Assim como a trama de O Abutre estimula reflexões a respeito das decisões de seus personagens, talvez a parte mais interessante do seu conjunto sejam as precisas interpretações do elenco. Riz Ahmed, como o braço direito inexperiente e que aos poucos vai se contaminando por aquela rotina, oferece um frescor estimulante. Da mesma forma como Bill Paxton se apresenta como um oponente à altura, nunca ameaçador, mas dono de uma experiência que só o tempo pode proporcionar. Poucos, no entanto, surpreendem tanto quanto Russo, que assume sua idade com elegância e desenvoltura aproveitando-se do máximo do seu talento, como uma leoa ferida que fará uso de todas as suas forças para defender o que conquistou. Mas será a imagem de Gyllenhaal que ficará marcada na memória do espectador, neste que é um dos seus melhores desempenhos. O olhar frio que beira o psicótico, cada ato milimetricamente calculado, a consciência de suas limitações e seu constante esforço para ampliar suas capacidades formam um conjunto capaz de impressionar qualquer um.

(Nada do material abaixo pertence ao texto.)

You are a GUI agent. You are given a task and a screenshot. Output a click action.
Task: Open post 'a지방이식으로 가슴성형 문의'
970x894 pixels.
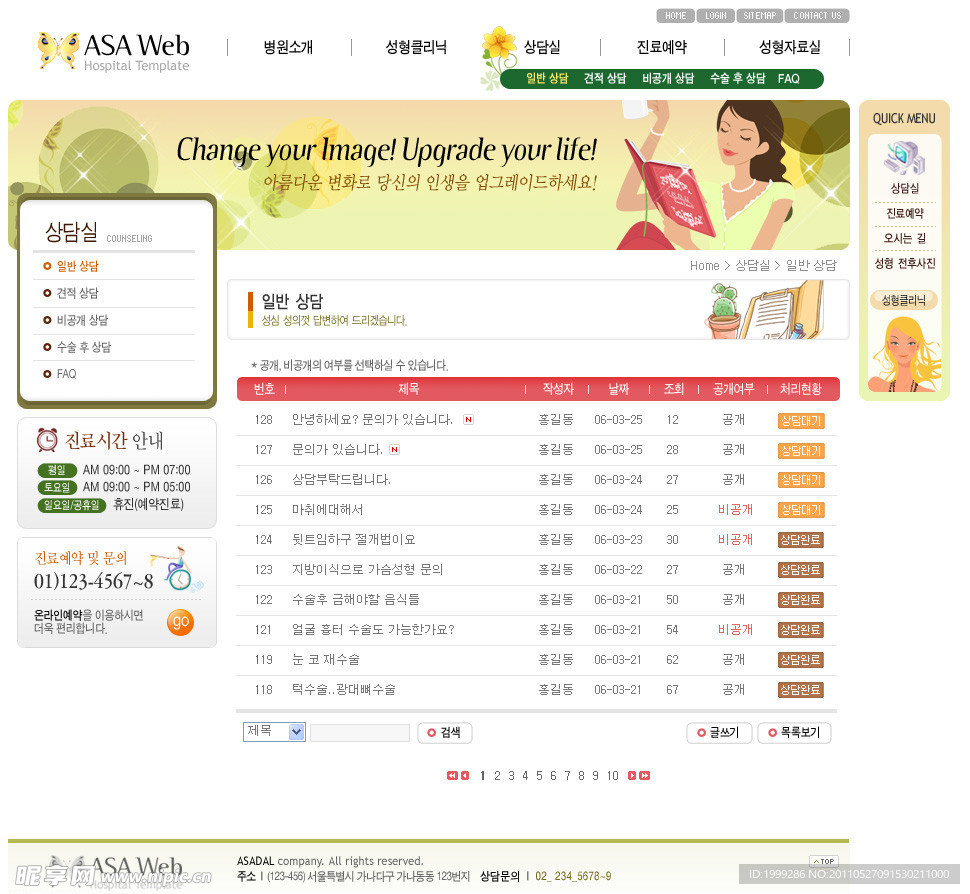[x=367, y=570]
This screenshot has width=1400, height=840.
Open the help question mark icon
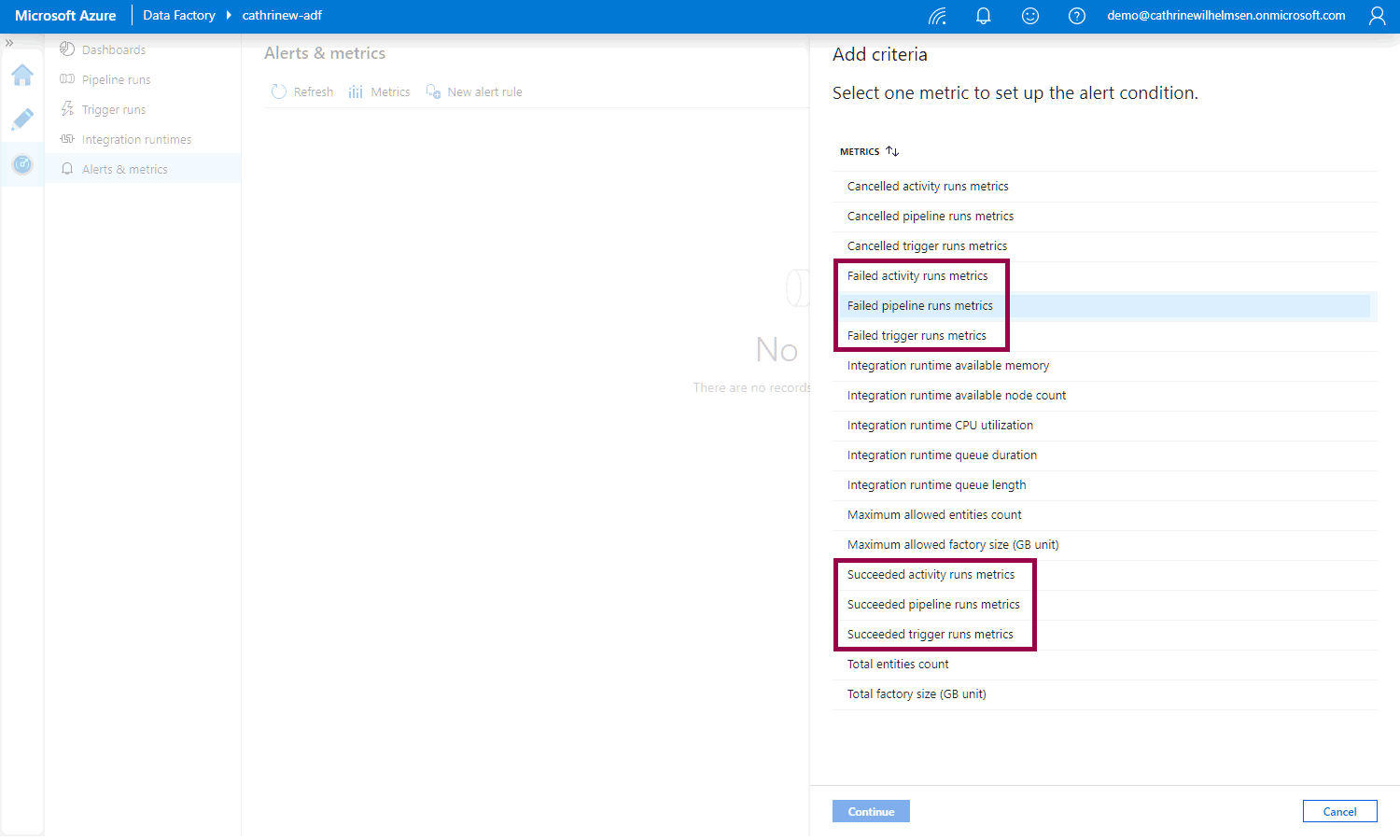pyautogui.click(x=1076, y=16)
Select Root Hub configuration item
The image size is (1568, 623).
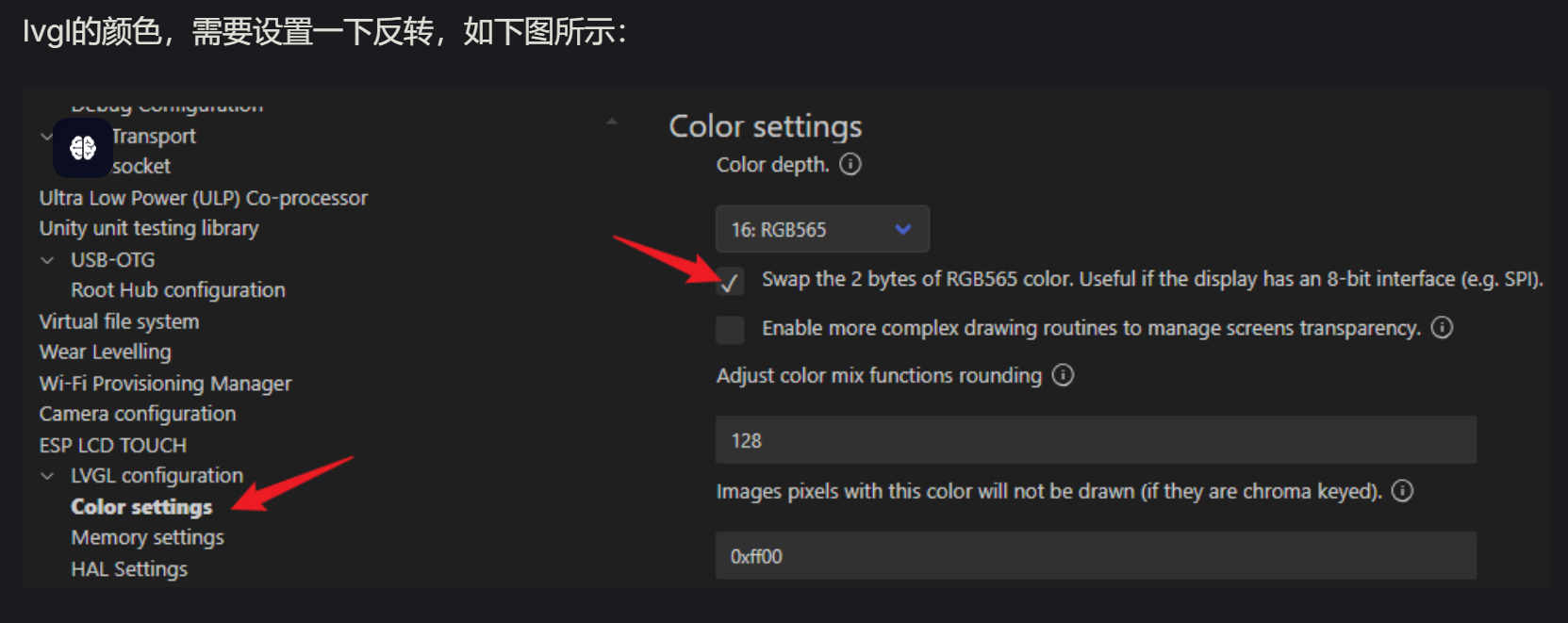[x=177, y=290]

O Abutre, no entanto, está longe de ser um filme fácil. Gilroy, também autor do enredo, deixa de lado as reviravoltas mirabolantes que tão bem empregou nos roteiros de títulos como O Legado Bourne (2012) e Gigantes de Aço (2011) para se concentrar em um impressionante estudo de personagens, em que o que eles são e como se relacionam é ainda mais importante do que suas atitudes e reações – por mais chocantes que essas sejam, e de fato são! A ausência de moral e a obstinação violenta que cega até o mais racional dos envolvidos desperta questionamentos profundos, nunca ignorados, porém abordados de uma maneira longe da convencional. A conclusão, tão amarga quanto necessária, se revela como o único caminho possível para seres como esses aqui apresentados. Triste? Talvez. Duro? Com certeza. Mas antes de mais nada, verdadeiro, e de uma maneira como Hollywood poucas vezes conheceu.